Я захлопнул дверь дома, вдохнул полной грудью морозный воздух и зашагал по
городку. Наш дом стоял в глубине каньона, и в пронзительном свете луны можно
было различить каждую досочку на любой из многих сотен крыш над густо
облепившими склон домами. Мне были видны колеи на улицах, блуждающие в ночи
собаки; лунный свет отражался от тысяч окон и от серебристого прямоугольника
больницы в центре города. На углах несли караул лишенные листвы деревья;
казалось, в горловину каньона вползает с голой равнины темнота. Мне
чудилось, что стоит напрячь зрение — и я различу за стенами хрупких строений
сияние всех восьми тысяч человеческих душ.
Я зашагал легкой походкой вниз по городу. Повсюду меня поджидала
непроницаемая тень, в небе искрились льдинки-звезды. Мои башмаки выбивали
звонкую дробь по замерзшей земле, изо рта вылетал густой пар. Из хлева за
лавкой Форноффа раздавалось похрюкиванье свиней, которые видели десятый сон.
Лавка Форноффа, а попросту — сарай, освещенный тусклым фонарем, был по самую
крышу забит мешками с мукой и садовым инвентарем; вдоль стен тянулись полки
с едой — в основном, сухой и консервированной.
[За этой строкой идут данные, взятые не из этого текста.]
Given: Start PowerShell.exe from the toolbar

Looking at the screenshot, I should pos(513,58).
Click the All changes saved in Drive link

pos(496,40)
Метлы, рулоны ткани,
разнообразный инструмент и разная всячина забивали все помещения; сзади
располагался ледник, где Форнофф хранил мясо. Вокруг пузатой печки сидели на
ящиках из-под гвоздей несколько мужчин и женщин, попивая кофе и негромко
переговариваясь. При моем появлении они приветственно замахали руками. Пыль,
плавающая в оранжевом свете, походила на цветочную пыльцу. Черная печка
потрескивала и источала жар. Я поставил ящик и сел.